Yeah.. yeah……” Euphoria Dini tak kalah seru ketika sudah sampai ke tempat duduk kami.
                Selang beberapa menit, seorang guru wanita berkacamata memasuki kelas kami. Seketika kelas menjadi hening.
“Assalamu’alaikum… Ini 8.7? Sudah pada kenal saya, ‘kan?”
“Sudah, Bu.”
 “Ini barisannya kok  gini, ya? Nggak rapih. Ini perempuan semua, yang itu laki-laki semua. Dirapikan ya”
Perintah Bu Marni mendapat respon yang beragam. Dari yang apatis, kritis hingga anarkis. Saat itu, aku berharap yang terbaik.
“Kamu, ya, kamu”
Lamunanku buyar saat Bu Marni menunjuk ke arah kami. Ya, kami.
“Pindah ke kursi belakang yang disana ya.”
Pandanganku langsung meluncur ke arah target. Disana??? Ya, disanalah tempat yang tadi kusebut ‘benteng’. Astaghfirullaah. Dengan langkah gontai kami menuju ‘benteng’ itu.
Aku meraba-raba mimik wajah orang-orang disekitarku. Jadi, konsep tempat duduk dikelas ini adalah selang-seling antar laki-laki dan perempuan. Biar akrab (katanya). Mau tidak mau kami berkenalan dengan ‘tetangga’ yang duduk didepan kami.
“Hey.. Kenalan dong. Kalian siapa? Gue Andini.”
Dini dengan ramahnya memulai percakapan. Satu dari mereka merespon.
“Gue Yudhi, ini teman gue Aldi.”
“Gue Tira.”
Sejak saat itu kami berempat makin dekat. Dengan alibi “Tulisan Tidak Terlihat”, Yudhi dan Aldi selalu mengandalkan kami jika ada pelajaran yang mengharuskan mencatat materi, juga berbagi jawaban PR. Setiap harinya selalu ada tawa yang menghiasi wajah kami. Ya, kami menjadi akrab.
***
“Eh.. eh, Di.. Tau nggak? Tira tuh suka sama lo.” Tukas seorang teman yang membalas keisenganku dengan membeberkan rahasia yang selama ini kusimpan.

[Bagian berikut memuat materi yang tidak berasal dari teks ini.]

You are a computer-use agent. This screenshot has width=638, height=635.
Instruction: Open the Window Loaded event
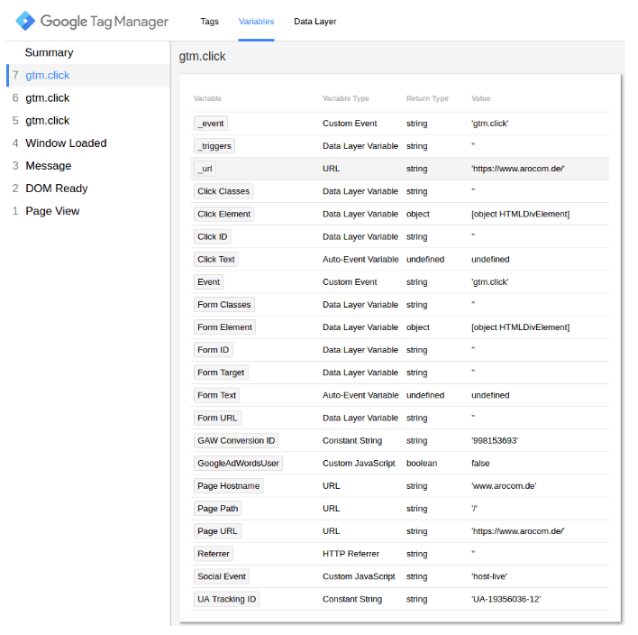point(66,143)
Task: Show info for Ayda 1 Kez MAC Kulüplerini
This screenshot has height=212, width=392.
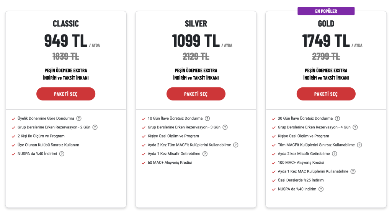Action: (353, 171)
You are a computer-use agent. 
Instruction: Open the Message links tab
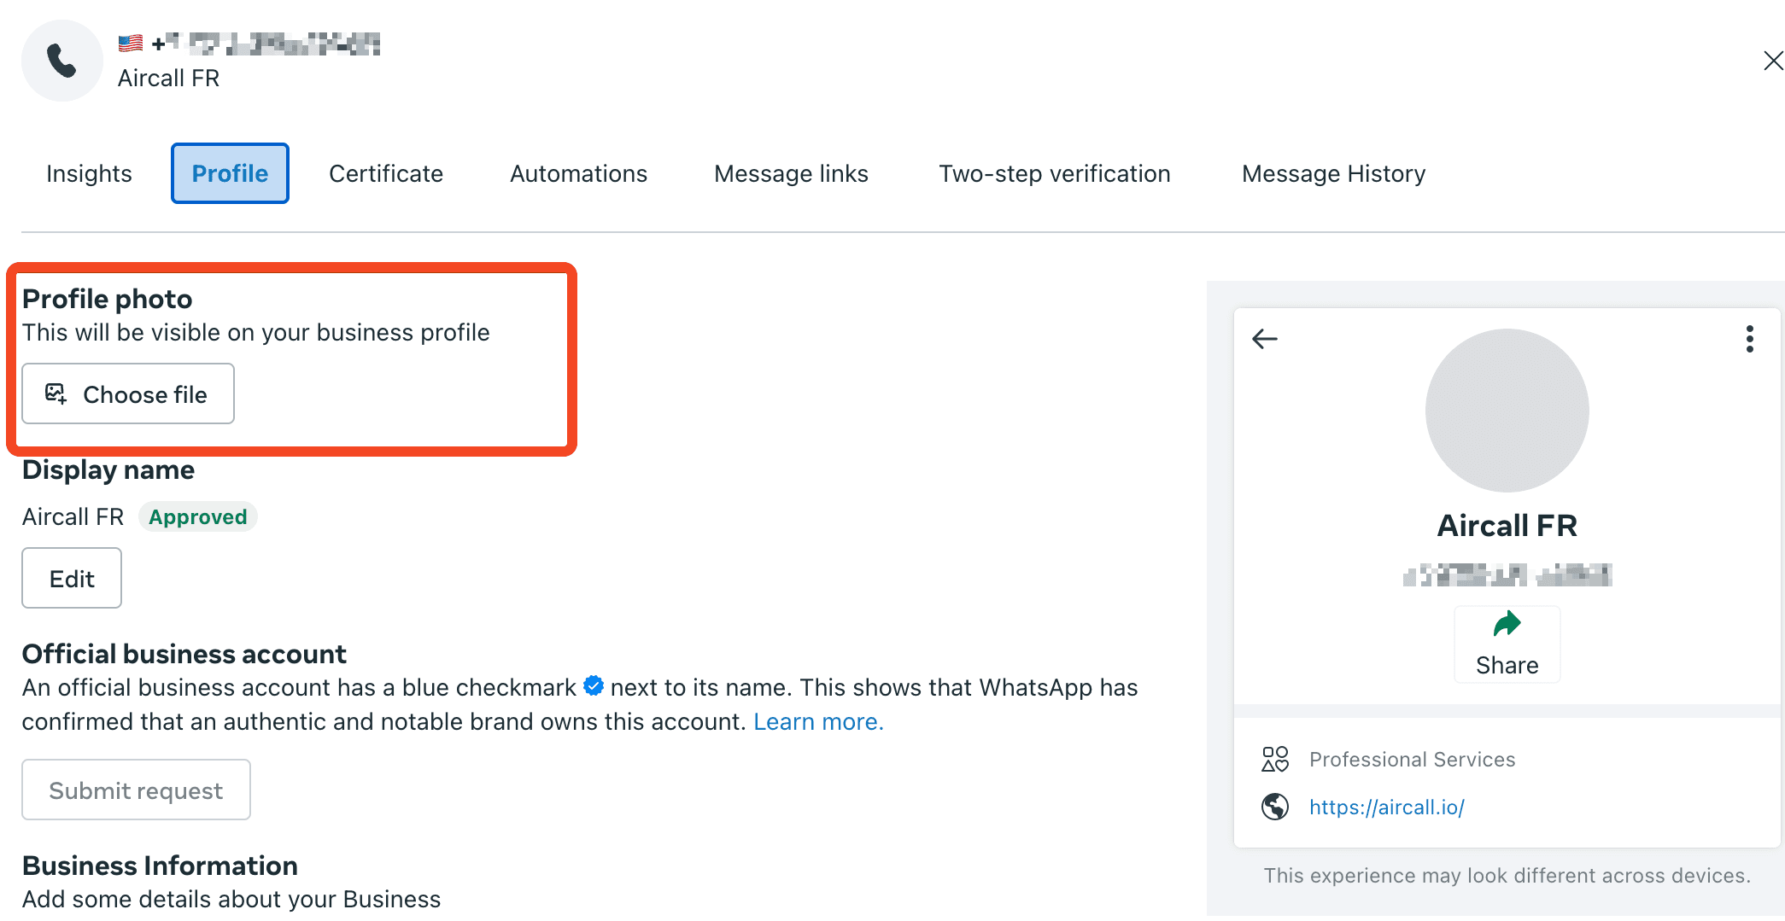(791, 173)
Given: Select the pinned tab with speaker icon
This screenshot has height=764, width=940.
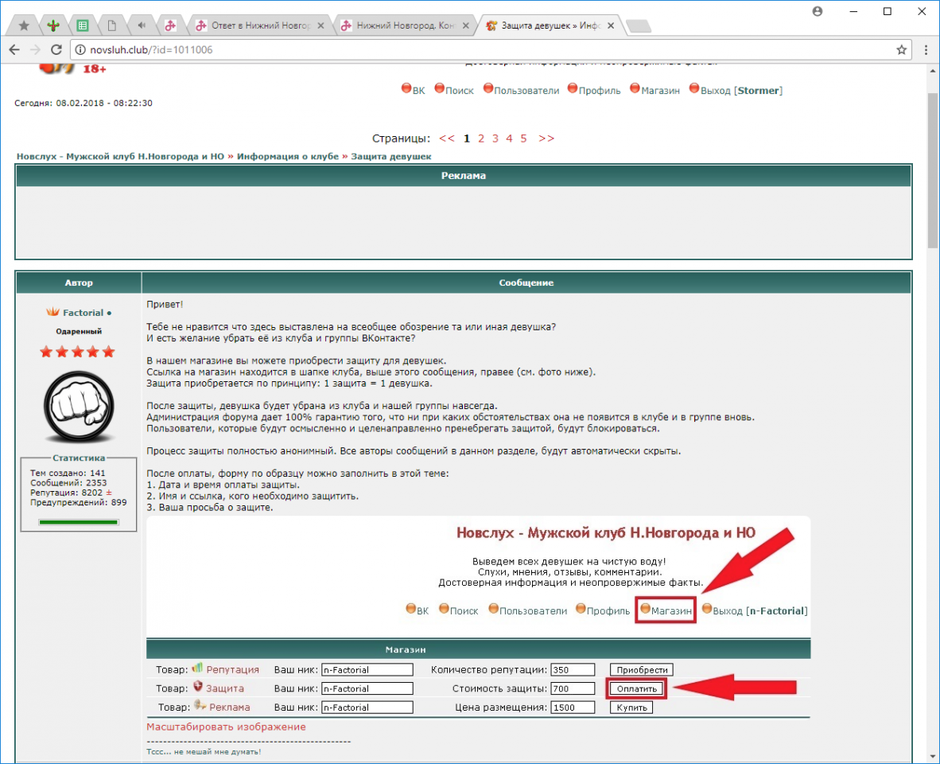Looking at the screenshot, I should (x=141, y=25).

“Ih, engga… enggak, Males banget ih suka sama dia.” Respon-ku spontan.
Hah? Apa yang kukatakan barusan? Setelah kalimat itu meluncur, tak henti-hentinya aku mengutuk diri seraya memandangi punggung Aldi. Tampak belakang dia terlihat santai. Aldi maaf…. Bisikku dalam hati, berharap dapat terdengar olehnya.

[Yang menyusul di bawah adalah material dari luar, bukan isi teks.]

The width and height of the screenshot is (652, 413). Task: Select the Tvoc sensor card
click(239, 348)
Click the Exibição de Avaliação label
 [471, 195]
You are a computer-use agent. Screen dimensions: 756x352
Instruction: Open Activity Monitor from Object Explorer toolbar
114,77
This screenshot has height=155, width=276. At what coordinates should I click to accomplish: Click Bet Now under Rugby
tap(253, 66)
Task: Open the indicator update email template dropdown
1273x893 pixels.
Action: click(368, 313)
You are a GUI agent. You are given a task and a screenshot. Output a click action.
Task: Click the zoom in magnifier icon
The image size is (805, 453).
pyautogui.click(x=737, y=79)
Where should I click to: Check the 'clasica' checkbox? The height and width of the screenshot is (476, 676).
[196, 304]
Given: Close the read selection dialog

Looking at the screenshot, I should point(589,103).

Bicara mengenai Cinta, aku mengibaratkan itu sebagai “Jumping Love”. Hanya dengan mendengar namanya, membayangkan mimic wajahnya, mengingat memori tentangnya, detak jantung dan denyut nadi beriringan dengan merdunya. Lup Dup Lup Dup. Seperti ada sesuatu yang melompat-lompat dihatiku.  
Tak jarang pendangan kami terpaut di sepersekian detik yang kemudian kami hempaskan jauh-jauh dan berpura-pura tidak ada yang terjadi.

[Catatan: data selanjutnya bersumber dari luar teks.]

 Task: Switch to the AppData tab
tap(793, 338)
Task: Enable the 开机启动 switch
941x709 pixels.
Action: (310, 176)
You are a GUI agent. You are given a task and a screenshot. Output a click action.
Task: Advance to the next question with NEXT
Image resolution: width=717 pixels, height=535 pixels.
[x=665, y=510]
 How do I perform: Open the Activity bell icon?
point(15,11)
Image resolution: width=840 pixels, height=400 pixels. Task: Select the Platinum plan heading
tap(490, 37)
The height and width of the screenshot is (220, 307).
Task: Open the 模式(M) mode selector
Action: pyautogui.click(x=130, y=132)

Pernah suatu hari, saat pertama kalinya ia memberikan emoticon diakhir teksnya. Sungguh, itu membuatku bahagia sekali. Mungkin saat itu aku gila, bahagia hanya karena melihat ‘titik dua kurung tutup’.
Dengan dipisahkan oleh satu buah meja dan beberapa senti sandaran kursi, dia masih terasa jauh untuk kugapai. Ya, aku menyukainya entah sejak kapan. Aku sempat menolak perasaan ini, tapi apa daya. Perasaan ini makin kuat. Entah karena apa.
Sebagian teman dekatku mengetahui hal ini. Tak jarang mereka meng-coding Aldi. Namun sepertinya ‘kode’ yang ditujukan berlebihan, bukannya mendekat, bayangannya hanya menjadi sesuatu yang maya untukku. Ia pindah tempat duduk. Dan jarang merespon sms-ku lagi.
Mungkin selama ini aku terlalu menggegamnya. Menutup erat ia di dalam ruangan gelap yang tak ber-ventilasi.
Cinta tidak seperti itu, Tira. Cinta membutuhkan nafas. Ia tak akan bertahan jika kau tak memberikan sedikit pun celah untuknya.
Dan yang kudapat sekarang hanya memori berupa siluet ekpresinya dan beberapa potong adegan ‘mengesankan’ sejak perasaan itu hadir. 
Cinta itu sederhana. Sesederhana saat kau merasakan bahwa ia ada, ia hadir, dan ia nyata.